In the piece on Jamaican food, which dish is named as the national dish of Jamaica? Please answer briefly.

---------- Extract provided

Jerk chicken, the fiery staple probably most synonymous with Jamaican cuisine, has been so diluted that the word "jerk" has slowly and sadly become interchangeable with "spicy." It's gone so mainstream that you can get it on a Caesar salad at your local Mellow Mushroom, in the food court of an Ikea in the suburbs of London, and now in the wildly popular Alfredo-ish Rasta Pasta (which is also on the menu at Jamaican Jerk Shack).
However, there's one dish that reigns over oxtails, curry goat and jerk chicken as the national dish of Jamaica — ackee and saltfish. And I found it, accidentally, in a strip mall on Lee Highway while trying to see if the Dosa Hut had mango lassi, which they did. I hate throwing around the word "authentic," but ackee and saltfish is the absolute barometer of judging the authenticity of a Jamaican restaurant, the same way a Mexican restaurant's "authenticity meter" would shoot through the roof if it offered chongos Zamoranos, whose spongy dessert weirdness will leave you mindblown if you've only ever had flan or tres leches cake.
Whenever I asked Paula Dailey, the owner of Jamaican Jerk Shack, about ackee and saltfish, a smile crept onto her face, and I could tell that the mere mention of it conjured memories of her childhood growing up on Whitehall Avenue in Kingston, Jamaica, and the ackee tree in her grandmother's backyard.
"I remember as a child when we were broke, everybody in the family would pool some money together — $3 here and $5 there — until we had enough to run a boat," Dailey said.
"Run a boat" is Jamaican patois for "cooking a meal," and even though she's been cooking ackee and saltfish since she was 10, her older brother, Ian, usually did the cooking and still does when she goes back to Jamaica to visit.
To the uncultured eye, ackee — a fruit with origins in Ghana — looks like softly scrambled eggs. And to the cautious eater, the idea of consuming it might be intimidating, especially knowing if eaten unripe, it could be poisonous. That's the reason the Food and Drug Administration has banned fresh ackee from import to the U.S. since 1973, which is also the reason if you eat it here, it more than likely came from a can.

--------------------
---------- Material shown

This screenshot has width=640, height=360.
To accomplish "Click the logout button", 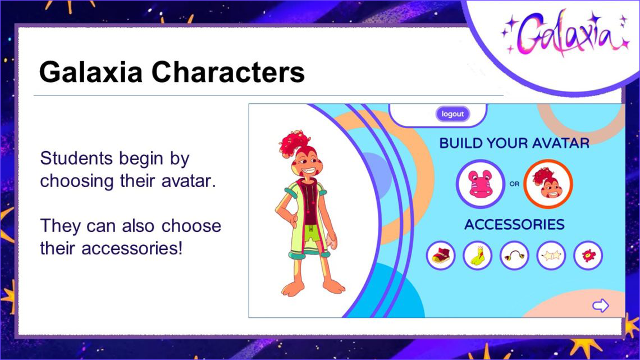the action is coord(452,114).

--------------------
---------- Material shown

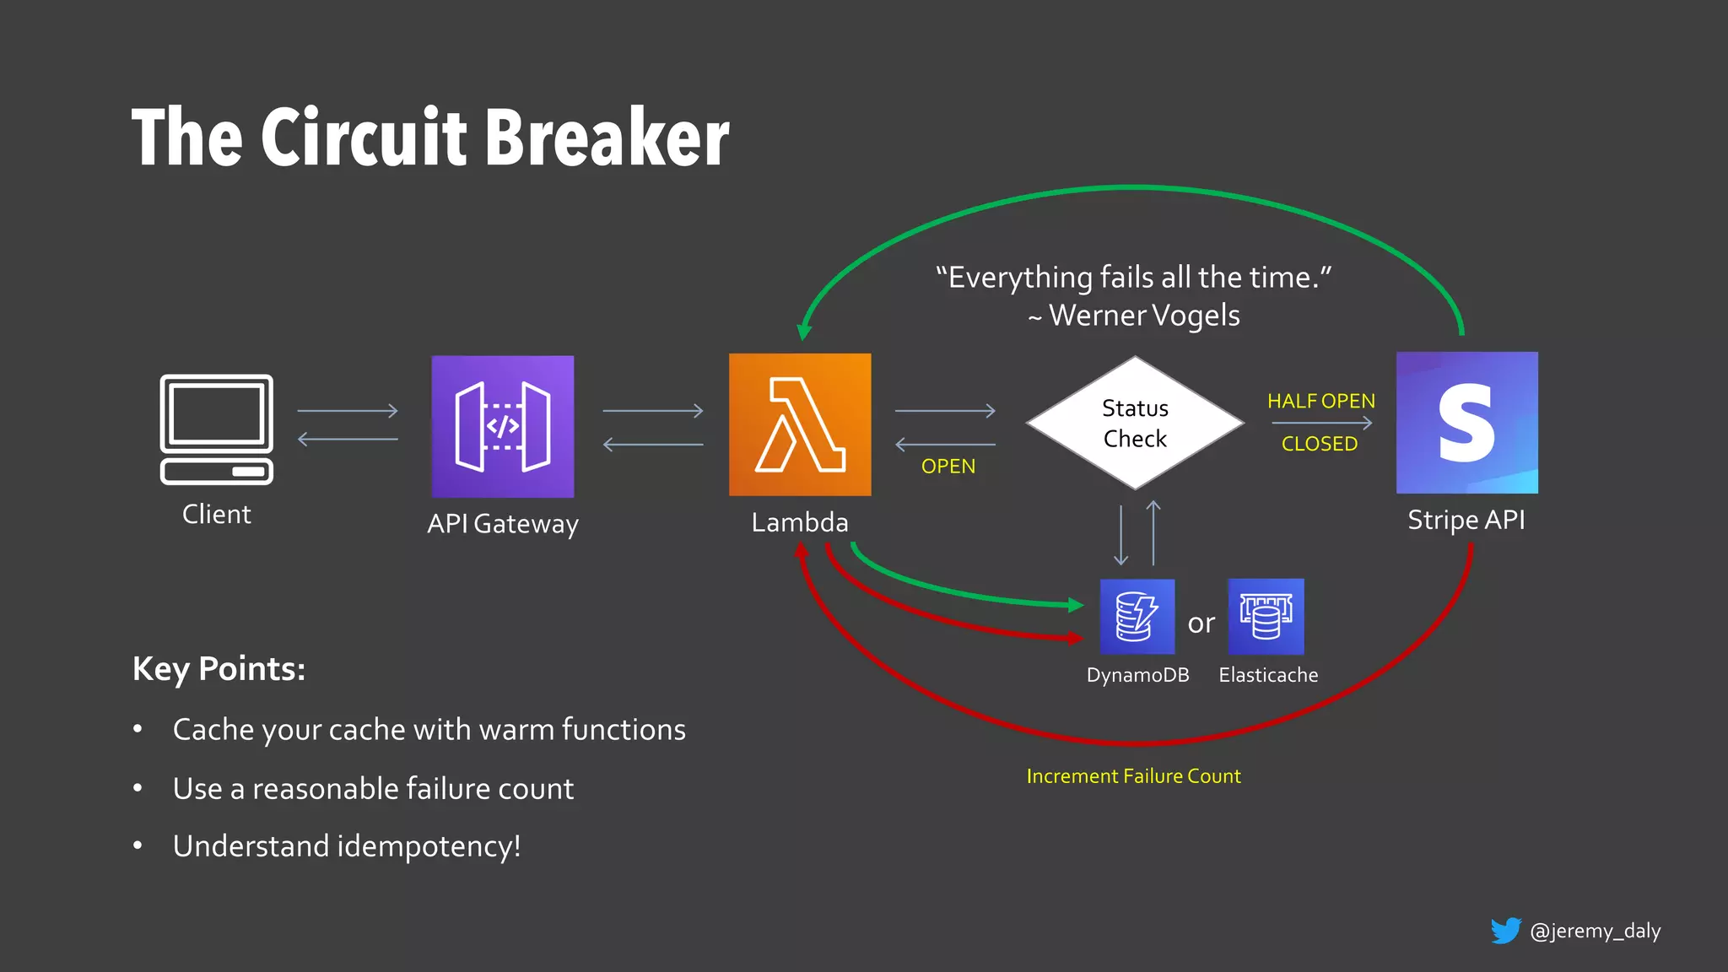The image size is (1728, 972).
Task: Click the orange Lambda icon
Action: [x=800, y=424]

--------------------

» Solution
Ackee and saltfish.